**Set problem**
Quote every one of the records below word for word, without changing anything.

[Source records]
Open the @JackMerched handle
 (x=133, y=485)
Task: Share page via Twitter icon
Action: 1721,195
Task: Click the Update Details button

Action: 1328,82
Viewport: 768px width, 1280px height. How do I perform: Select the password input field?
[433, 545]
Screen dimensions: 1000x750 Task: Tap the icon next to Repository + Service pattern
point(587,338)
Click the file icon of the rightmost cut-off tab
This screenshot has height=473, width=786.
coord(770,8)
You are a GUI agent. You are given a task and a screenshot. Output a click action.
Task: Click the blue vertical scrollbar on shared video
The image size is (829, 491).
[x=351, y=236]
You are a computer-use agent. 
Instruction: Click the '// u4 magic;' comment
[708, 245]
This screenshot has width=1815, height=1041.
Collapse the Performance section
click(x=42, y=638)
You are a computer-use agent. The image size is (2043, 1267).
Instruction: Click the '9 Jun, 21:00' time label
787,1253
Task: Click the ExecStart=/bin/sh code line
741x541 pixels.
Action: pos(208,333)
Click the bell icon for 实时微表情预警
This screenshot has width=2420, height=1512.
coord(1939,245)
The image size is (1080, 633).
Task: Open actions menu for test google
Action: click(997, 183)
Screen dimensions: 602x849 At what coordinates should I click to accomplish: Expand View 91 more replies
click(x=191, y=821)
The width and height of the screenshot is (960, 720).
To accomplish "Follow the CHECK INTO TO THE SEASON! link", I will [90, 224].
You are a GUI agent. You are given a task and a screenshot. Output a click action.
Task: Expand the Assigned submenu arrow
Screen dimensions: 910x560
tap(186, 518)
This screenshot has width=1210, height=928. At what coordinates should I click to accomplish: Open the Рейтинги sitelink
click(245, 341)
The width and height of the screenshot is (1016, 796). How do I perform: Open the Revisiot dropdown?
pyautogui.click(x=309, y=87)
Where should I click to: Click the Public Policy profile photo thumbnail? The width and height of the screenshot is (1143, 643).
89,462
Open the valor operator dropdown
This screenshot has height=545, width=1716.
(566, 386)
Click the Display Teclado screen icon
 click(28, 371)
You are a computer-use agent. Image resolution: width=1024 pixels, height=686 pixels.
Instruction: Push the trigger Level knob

**Result of this exercise**
Open the @JackMerched handle
 (x=133, y=485)
Task: Share page via Twitter icon
Action: 1721,195
Task: Click the Update Details button

Action: 1328,82
Viewport: 768px width, 1280px height. How do I perform: Select the password input field?
[433, 545]
Screen dimensions: 1000x750 Task: Tap the icon next to Repository + Service pattern
point(587,338)
Click the file icon of the rightmost cut-off tab
This screenshot has height=473, width=786.
coord(770,8)
You are a GUI agent. You are given a task and a screenshot. Output a click action.
Task: Click the blue vertical scrollbar on shared video
The image size is (829, 491).
[x=351, y=236]
You are a computer-use agent. 
Instruction: Click the '// u4 magic;' comment
[708, 245]
This screenshot has width=1815, height=1041.
Collapse the Performance section
click(x=42, y=638)
You are a computer-use agent. The image size is (2043, 1267).
Instruction: Click the '9 Jun, 21:00' time label
787,1253
Task: Click the ExecStart=/bin/sh code line
741x541 pixels.
Action: pos(208,333)
Click the bell icon for 实时微表情预警
This screenshot has width=2420, height=1512.
coord(1939,245)
The image size is (1080, 633).
Task: Open actions menu for test google
Action: click(997, 183)
Screen dimensions: 602x849 At what coordinates should I click to accomplish: Expand View 91 more replies
click(x=191, y=821)
The width and height of the screenshot is (960, 720).
To accomplish "Follow the CHECK INTO TO THE SEASON! link", I will [90, 224].
You are a GUI agent. You are given a task and a screenshot. Output a click action.
Task: Expand the Assigned submenu arrow
Screen dimensions: 910x560
tap(186, 518)
This screenshot has width=1210, height=928. At what coordinates should I click to accomplish: Open the Рейтинги sitelink
click(245, 341)
The width and height of the screenshot is (1016, 796). How do I perform: Open the Revisiot dropdown?
pyautogui.click(x=309, y=87)
Where should I click to: Click the Public Policy profile photo thumbnail? The width and height of the screenshot is (1143, 643).
89,462
Open the valor operator dropdown
This screenshot has height=545, width=1716.
(566, 386)
Click the Display Teclado screen icon
 click(28, 371)
You are a computer-use agent. Image resolution: width=1024 pixels, height=686 pixels.
Instruction: Push the trigger Level knob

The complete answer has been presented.